__EXCERPT__.
I think the word “vacation” was a bit of a hedge. Right? I think there probably won’t be another one after this, but if it sells real well, then I would consider doing another one. I had fun doing it. But, I don’t know, two in a row would imply that this is a definite shift in direction. I’ve always wanted to be free to swing my arms and not be boxed in by these styles and categories.
But you feel like your guitar playing style will always be bluegrass somehow?
Oh, totally. I can’t get it out of there.
You said recently in a post or blog that you are reconciling yourself to the idea that you “play for a lot of old people now.” But even though it’s not remotely the same style as yours, as you struck at all by how many people are into a bluegrass-based young people like Billy Strings or Molly?

__ASSIGNMENT 1__. In the interview excerpt, which style does the speaker say will always stay in their guitar playing?
__ASSIGNMENT 2__. Reproduce the part of the interview excerpt starting at "I think the word" and ending at "styles and categories.".

__INFORMATION SHOWN__.
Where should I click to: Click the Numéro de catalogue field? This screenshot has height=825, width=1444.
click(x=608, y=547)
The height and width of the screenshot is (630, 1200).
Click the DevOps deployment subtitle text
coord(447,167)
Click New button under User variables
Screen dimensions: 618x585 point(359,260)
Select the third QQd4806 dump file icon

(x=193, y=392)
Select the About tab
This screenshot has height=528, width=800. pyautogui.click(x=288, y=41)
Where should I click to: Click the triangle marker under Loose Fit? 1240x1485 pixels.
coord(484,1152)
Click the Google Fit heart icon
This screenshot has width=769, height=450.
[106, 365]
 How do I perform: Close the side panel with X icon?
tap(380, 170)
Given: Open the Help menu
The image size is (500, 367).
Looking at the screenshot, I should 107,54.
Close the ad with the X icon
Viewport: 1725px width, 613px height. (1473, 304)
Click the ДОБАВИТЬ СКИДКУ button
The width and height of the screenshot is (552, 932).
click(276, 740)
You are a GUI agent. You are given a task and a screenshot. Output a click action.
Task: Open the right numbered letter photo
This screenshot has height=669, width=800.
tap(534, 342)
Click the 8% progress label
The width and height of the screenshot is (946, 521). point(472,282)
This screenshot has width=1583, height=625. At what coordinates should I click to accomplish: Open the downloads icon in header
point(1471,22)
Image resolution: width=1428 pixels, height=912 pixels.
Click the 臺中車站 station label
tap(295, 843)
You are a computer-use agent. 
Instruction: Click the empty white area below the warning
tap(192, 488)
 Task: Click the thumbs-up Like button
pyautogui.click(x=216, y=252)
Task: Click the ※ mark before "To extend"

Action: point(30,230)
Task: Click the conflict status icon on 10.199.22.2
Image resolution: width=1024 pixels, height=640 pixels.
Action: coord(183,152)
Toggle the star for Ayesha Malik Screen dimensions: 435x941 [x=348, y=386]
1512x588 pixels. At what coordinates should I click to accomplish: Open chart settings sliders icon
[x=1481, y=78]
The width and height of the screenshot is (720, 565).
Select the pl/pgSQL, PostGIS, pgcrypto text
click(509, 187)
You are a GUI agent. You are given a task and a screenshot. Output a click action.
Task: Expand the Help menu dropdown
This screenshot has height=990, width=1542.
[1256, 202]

__FINAL ANSWER 1__. Bluegrass.

__FINAL ANSWER 2__.
I think the word “vacation” was a bit of a hedge. Right? I think there probably won’t be another one after this, but if it sells real well, then I would consider doing another one. I had fun doing it. But, I don’t know, two in a row would imply that this is a definite shift in direction. I’ve always wanted to be free to swing my arms and not be boxed in by these styles and categories.